**What to do:**
**a.** Reproduce everything in the wheat genetics passage from "Over the past" down to "the plant’s genome.".
**b.** Answer these questions from the wheat genetics passage, one per line:
(i) How long is the generation time of a cereal crop such as wheat?
(ii) In what year did Wulff move to the John Innes Centre?
(iii) In what month and year did Wulff join KAUST?

**Reading passage:**
• • • •

Research involving genetics on crop plants is often a painstakingly slow process because most crops have a long generation time — the time it takes to go from seed to seed.
“For a cereal crop, like wheat, this can be from four to seven months, which means the process of developing a new wheat cultivar can take around eight years,” says KAUST plant scientist, Brande Wulff. If the process involves introducing genetic material from a wild wheat relative, then the timeline may be twice or three times as long.
Wulff was recently reminded of the long timelines of his research when he met a former Ph.D. student in a Zoom meeting. Twenty years ago, Pablo Olivera’s Ph.D. project on stem rust resistance in a wild wheat relative laid the foundations for the transfer of the resistance gene into bread wheat, recently reported in Nature Communications, and led by Wulff.
“We inherited the ‘great grandchildren’ (seed) of Pablo’s wild wheat cross in 2010 when I was working in The Sainsbury Lab in Norwich, UK. In 2014 I moved to the John Innes Centre and the project came with me.
“I joined KAUST in March 2021, when we were in the final stages of compiling and analyzing the data. It has been a project spanning several institutions and nearly two decades.”
Over the past decade, plant breeding has benefited from advances in genome assembly technology, which helps researchers target specific genes and reduce the number of candidate genes in the plant’s genome.

• • • •

**Dataset extract:**
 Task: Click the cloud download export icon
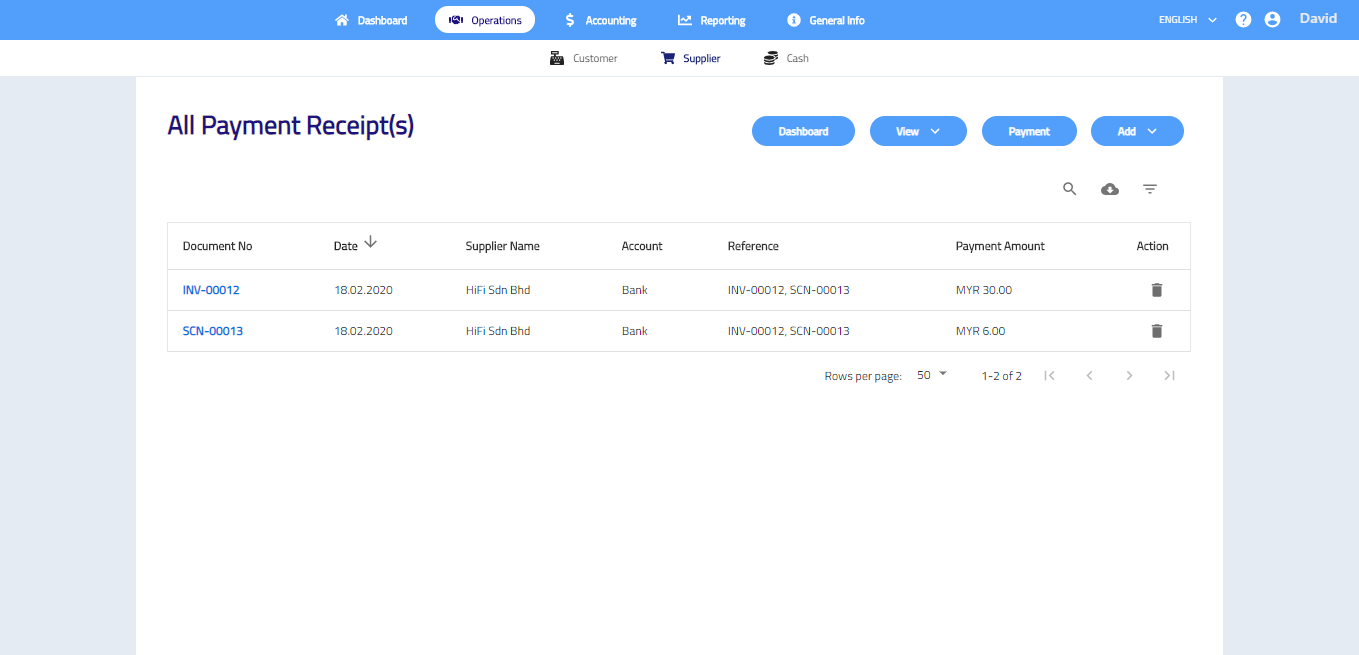[x=1109, y=189]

• • • •

**Written responses:**
**a.**
Over the past decade, plant breeding has benefited from advances in genome assembly technology, which helps researchers target specific genes and reduce the number of candidate genes in the plant’s genome.

**b.**
(i) From four to seven months.
(ii) 2014.
(iii) March 2021.